Lucca RodriguesJune 6, 2021

web design typography meta

Disclaimer: I don’t know anything about typography. This is just a quick post about why I’m removing all text justification from my website. I’ve included links to additional resources and reading materials from folks that are much more qualified to write about this sort of stuff than I am.

Over the last couple of days, I noticed that the justified text on some of my posts can sometimes look quite jarring. As an example, take a look at the following section from my review on Sinnohvation.

image1

Notice the (oftentimes huge) gaping holes between words. In particular, check out the 3rd line of the 3rd paragraph and the 2nd and 4th lines of the 4th paragraph.

It looks horrible. Atrocious. Awful. Disturbing. Ridiculous, even. Besides being unberably ugly, it makes text somewhat harder to read, and since I often invest a lot of time writing and proofreading these posts, I feel betrayed by ugly justification.

In web development/design, text justification is taken care of by CSS (short for Cascading Style Sheets), a special language that goes hand in hand with HTML and whose sole purpose is to style webpages and make them prettier to the human eye. In CSS, we can specify properties which essentially tell the browser how it should render/display a certain part of your webpage.

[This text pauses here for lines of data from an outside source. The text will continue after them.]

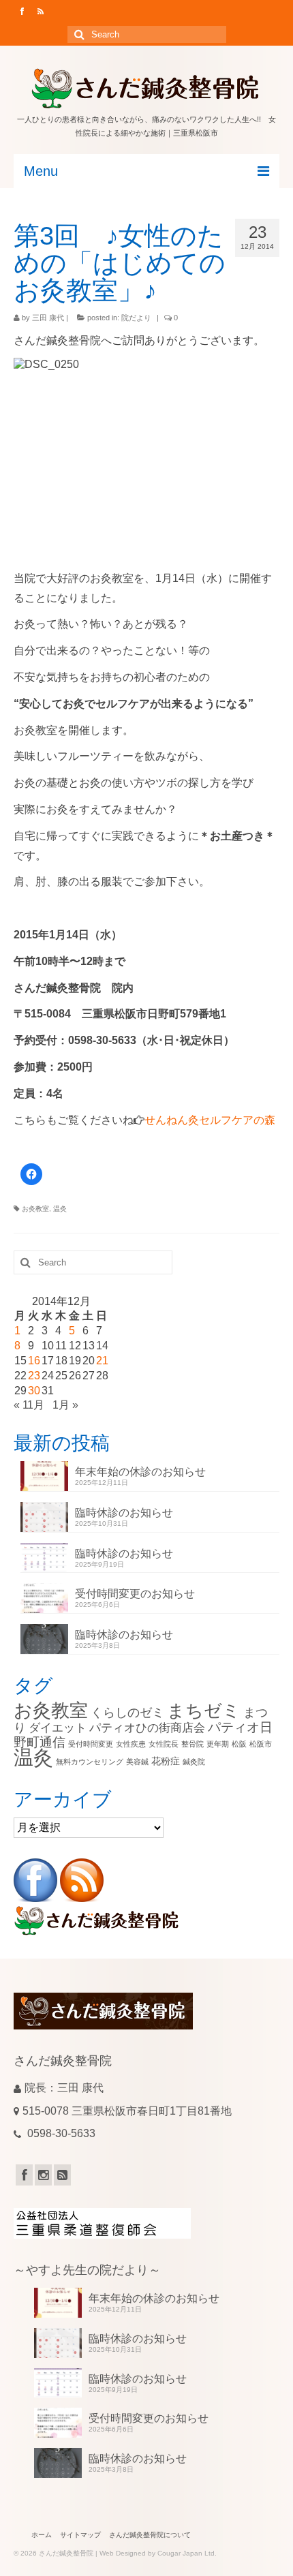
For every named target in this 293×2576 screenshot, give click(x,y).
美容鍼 (137, 1762)
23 (34, 1375)
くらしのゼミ (127, 1712)
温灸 (60, 1208)
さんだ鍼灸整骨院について (150, 2535)
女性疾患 (131, 1744)
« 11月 (29, 1405)
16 (34, 1360)
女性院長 (164, 1744)
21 (102, 1360)
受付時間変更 (90, 1744)
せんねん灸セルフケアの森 (209, 1120)
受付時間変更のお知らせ (135, 1593)
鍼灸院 (194, 1762)
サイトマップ (80, 2535)
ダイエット (58, 1727)
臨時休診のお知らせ (124, 1512)
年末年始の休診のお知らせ (140, 1471)
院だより (136, 317)
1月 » (65, 1405)
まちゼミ (204, 1710)
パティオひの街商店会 (147, 1727)
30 (34, 1390)
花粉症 (165, 1761)
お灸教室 (35, 1208)
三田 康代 (48, 317)
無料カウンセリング (89, 1762)
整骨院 (192, 1744)
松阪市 (260, 1744)
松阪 (239, 1744)
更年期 (217, 1744)
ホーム (41, 2535)
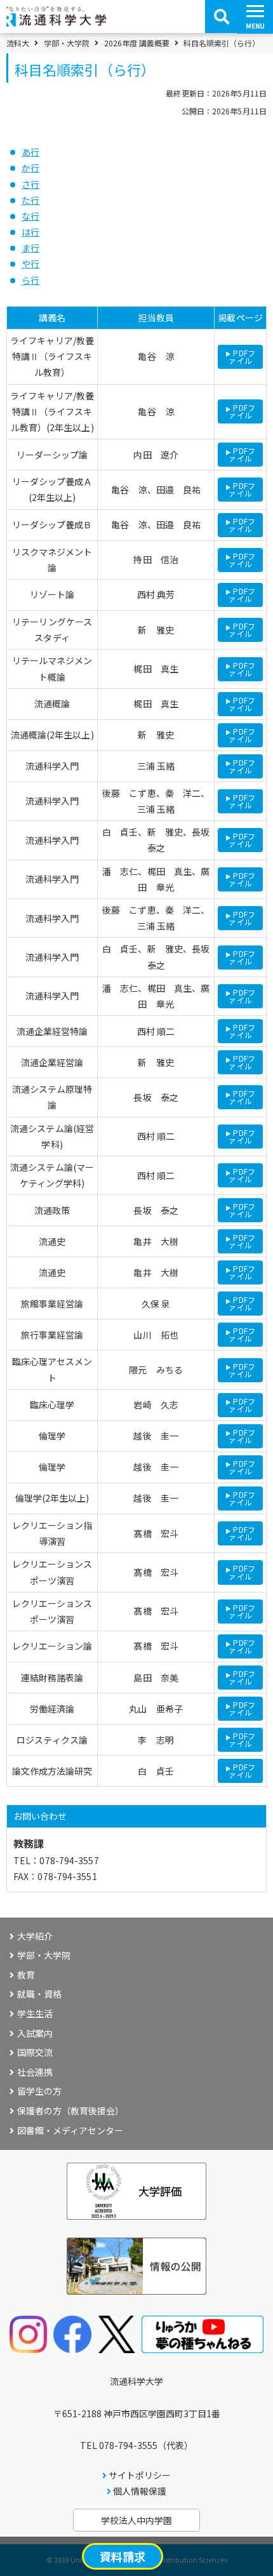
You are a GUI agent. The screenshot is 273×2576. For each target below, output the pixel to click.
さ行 (30, 184)
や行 (30, 263)
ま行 (30, 247)
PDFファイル (242, 356)
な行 (30, 216)
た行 (30, 200)
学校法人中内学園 (136, 2520)
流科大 (17, 43)
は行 (30, 231)
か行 (30, 167)
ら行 (30, 280)
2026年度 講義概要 (137, 43)
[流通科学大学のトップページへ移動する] (56, 22)
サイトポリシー (140, 2475)
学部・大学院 (67, 43)
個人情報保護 (139, 2491)
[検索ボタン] (221, 16)
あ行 (30, 151)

Take a look at the following example CSS code snippet. Here, I’m using a set of properties (width, text-align, overflow-x, etc.) to style a div with a class of main.

.main {
  width: 800px;	
  overflow-wrap: break-word;
  text-align: justify;
  overflow-y: auto;
  overflow-x: auto;
}

Notice the text-align: justify; property - basically, it’s telling the broswer to take the text inside that div and justify it, which means stretching out the words so that they touch both the left and right-most edges of the div, in the same way that justified text on a book is stretched to align with the left and right margins of the page.

Earlier today I read this post on Design For Hackers showing why text-align: justify; is so bad, and honestly, I agree with Mr. David Kadavy. In fact, after digging a little bit deeper, it appears that justified text on the web has had a bad reputation for quite some time. Even worse, it often looks like a rookie typography mistake.

Apparently, this is becuase of the incredibly poor text justification algorithm used by CSS/HTML, since all it does is add gaps between words to stretch a line of text to touch the edges of a div container, without adding hyphenation, word-splitting or any other sort of modifications to the block of text. This seems to constrat starkly with the justification process in regular print media, notably, books and newspapers. This post by David Bricker in his Book Design Basics series does a good job of explaining how to use hyphenation to justify text for books.

So, for web developers/designers such as myself, it looks like the best option as of right now is to just ditch justification all together in favor of left-aligned text. Thankfully, all I need to do is to change a single line of CSS:

.main {
  width: 800px;	
  overflow-wrap: break-word;
  /* Begone, justified text! */
  text-align: left;
  overflow-y: auto;
  overflow-x: auto;
}

And here’s how that same section from my Sinnohvation review looks like now:

image

While symmetrical, perfectly aligned blocks of text can look quite aesthetically pleasing in some books, they can really be an eyesore when it comes to webpages. For the time being, removing text justification seems to be a decent compromise.

Expect more typography and web design posts in the next couple of weeks as I spend a little more time working on my website, including improving my webpage generator/templating system, learning responsive design, and improving readability, and adding even more ✨fancy CSS✨.